"A definire in modo esauriente la pittura naïve secondo me c’è riuscito chi è stato meno restrittivo. Io non sono mai caduto nel tranello di idoleggiare l’arte naïve chiudendola, ma ho sempre cercato di far capire che lì c’era chi valeva uno, chi due, chi tre, chi cento, e a mano a mano che i valori crescono entrano nell’arte in generale, per cui ad un certo punto un quadro di un pittore naïf di valore è alla stessa altezza di un quadro di valore di altre definizioni".
 
"Contraddittorio - è di moda - una volta li accusavo che mancavano di riflessione e di responsabilità, poi li ho esaltati, e, acceso dalla mozione degli affetti, da retroguardia li ho promossi all'avanguardia; non più docili, ingenui, lirici, e lontani dalla haute patte e da qualsiasi tecnica implicante un confronto con il già espresso, non più frontali bensì intimamente provvisti di scorci di rabbia: cosicchè un loro placido paesaggio, invece di sopire, evoca dai quattro punti cardinali secolari proteste: scattiamo in piedi, anche se lo siamo, e si urla che non bisogna rinunciare a tanta bellezza e armonia e che devono esserci dei complotti di chi detiene il potere, dei pochi infine, per impedire ai molti di godere delle cose, verso le quali andiamo con impeto saraceno per impadronircene, prossime al punto che si trovano addirittura dentro di noi".
 
"Il naïfismo nasce da una carenza che lo fa essere movimento.
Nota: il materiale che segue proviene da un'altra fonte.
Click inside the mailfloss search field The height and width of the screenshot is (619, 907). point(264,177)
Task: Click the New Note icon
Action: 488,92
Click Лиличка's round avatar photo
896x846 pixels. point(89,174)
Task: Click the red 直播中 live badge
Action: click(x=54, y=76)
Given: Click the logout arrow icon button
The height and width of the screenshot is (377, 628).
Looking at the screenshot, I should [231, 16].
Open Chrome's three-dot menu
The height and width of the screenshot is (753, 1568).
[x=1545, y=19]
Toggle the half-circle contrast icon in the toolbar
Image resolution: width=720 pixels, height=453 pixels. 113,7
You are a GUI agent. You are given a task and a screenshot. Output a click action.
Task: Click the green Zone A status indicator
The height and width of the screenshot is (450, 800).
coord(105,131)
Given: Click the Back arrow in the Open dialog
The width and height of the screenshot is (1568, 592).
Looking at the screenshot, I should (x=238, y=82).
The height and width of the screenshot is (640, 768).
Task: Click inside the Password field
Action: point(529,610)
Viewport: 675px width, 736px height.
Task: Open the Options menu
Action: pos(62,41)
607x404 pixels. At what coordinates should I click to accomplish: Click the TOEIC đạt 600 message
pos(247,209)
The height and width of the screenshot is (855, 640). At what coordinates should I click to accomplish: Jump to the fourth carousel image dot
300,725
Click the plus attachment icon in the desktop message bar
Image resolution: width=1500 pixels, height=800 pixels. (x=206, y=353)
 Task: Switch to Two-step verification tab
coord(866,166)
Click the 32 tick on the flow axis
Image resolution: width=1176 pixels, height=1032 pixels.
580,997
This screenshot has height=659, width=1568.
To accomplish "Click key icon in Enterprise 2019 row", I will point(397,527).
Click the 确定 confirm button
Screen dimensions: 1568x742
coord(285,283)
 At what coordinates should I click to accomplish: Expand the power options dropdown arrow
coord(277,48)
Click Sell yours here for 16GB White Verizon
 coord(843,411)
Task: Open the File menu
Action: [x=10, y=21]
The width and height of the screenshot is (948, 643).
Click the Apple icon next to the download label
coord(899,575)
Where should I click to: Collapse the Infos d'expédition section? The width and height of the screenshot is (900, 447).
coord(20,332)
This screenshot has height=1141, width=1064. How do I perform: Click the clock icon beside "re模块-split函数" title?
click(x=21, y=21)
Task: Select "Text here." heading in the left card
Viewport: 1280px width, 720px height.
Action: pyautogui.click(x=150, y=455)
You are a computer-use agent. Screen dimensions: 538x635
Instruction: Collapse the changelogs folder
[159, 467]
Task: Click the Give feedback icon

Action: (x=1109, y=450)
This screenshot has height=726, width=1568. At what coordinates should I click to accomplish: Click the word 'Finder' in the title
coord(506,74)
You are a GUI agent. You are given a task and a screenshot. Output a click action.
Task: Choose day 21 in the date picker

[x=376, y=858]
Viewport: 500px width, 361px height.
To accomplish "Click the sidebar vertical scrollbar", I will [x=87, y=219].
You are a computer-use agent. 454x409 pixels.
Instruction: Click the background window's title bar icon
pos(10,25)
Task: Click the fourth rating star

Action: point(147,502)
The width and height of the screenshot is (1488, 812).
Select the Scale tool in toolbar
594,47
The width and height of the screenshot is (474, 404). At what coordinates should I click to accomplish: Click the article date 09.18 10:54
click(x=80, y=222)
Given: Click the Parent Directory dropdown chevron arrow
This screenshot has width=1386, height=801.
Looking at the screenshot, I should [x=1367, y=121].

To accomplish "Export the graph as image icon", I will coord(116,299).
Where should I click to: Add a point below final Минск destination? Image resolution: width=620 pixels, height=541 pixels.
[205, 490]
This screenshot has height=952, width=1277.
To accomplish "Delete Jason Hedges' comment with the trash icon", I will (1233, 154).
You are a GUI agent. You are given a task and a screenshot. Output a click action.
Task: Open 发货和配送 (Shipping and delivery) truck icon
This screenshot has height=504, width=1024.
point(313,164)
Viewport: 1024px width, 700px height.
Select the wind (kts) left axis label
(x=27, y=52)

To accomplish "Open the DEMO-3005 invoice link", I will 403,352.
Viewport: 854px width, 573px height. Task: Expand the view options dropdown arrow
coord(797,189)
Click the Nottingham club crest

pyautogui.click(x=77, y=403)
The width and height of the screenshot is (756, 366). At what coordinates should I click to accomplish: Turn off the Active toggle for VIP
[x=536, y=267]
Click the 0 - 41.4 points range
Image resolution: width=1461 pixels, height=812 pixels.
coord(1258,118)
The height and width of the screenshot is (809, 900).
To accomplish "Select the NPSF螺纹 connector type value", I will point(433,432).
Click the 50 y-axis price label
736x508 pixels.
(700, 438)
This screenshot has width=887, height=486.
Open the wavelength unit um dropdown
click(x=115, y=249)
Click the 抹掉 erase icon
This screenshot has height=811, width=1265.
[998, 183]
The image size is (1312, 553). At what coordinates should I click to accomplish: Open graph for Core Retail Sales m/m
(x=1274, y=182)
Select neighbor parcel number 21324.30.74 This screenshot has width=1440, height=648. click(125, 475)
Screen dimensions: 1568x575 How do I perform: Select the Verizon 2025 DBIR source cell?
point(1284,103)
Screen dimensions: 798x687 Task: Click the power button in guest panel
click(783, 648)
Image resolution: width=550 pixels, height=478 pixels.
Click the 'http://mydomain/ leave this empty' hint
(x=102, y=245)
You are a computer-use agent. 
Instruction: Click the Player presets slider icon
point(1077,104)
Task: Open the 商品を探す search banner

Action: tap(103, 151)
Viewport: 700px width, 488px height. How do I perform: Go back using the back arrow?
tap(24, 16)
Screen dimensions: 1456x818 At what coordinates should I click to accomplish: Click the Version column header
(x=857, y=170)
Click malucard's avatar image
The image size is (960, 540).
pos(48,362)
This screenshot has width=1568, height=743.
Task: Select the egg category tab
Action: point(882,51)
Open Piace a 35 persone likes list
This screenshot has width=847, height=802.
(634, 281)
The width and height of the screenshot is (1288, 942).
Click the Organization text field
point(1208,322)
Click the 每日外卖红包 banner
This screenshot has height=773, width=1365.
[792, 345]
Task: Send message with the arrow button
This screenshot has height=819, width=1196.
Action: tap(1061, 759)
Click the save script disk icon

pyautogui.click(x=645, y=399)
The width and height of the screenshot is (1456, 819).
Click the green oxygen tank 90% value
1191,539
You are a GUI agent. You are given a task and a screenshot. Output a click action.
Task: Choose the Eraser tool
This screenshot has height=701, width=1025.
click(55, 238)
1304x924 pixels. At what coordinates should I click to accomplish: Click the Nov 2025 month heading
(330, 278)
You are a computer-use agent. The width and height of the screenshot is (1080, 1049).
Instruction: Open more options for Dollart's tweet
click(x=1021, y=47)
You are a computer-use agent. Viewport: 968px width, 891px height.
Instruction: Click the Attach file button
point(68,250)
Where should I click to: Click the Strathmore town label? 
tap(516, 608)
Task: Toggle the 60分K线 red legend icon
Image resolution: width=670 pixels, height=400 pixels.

La carenza del naïfismo, cioè il non riconoscimento di certe forme come le sole che dettino legge, è qualcosa di rivoluzionario pur nel suo difetto, pur nella sua ingenuità, pur nella sua speranza di creare qualche cosa al di  fuori delle strutture culturali dominanti. in un certo senso si può dire che il naïfismo apre la possibilità di un linguaggio e di una espressione di massa".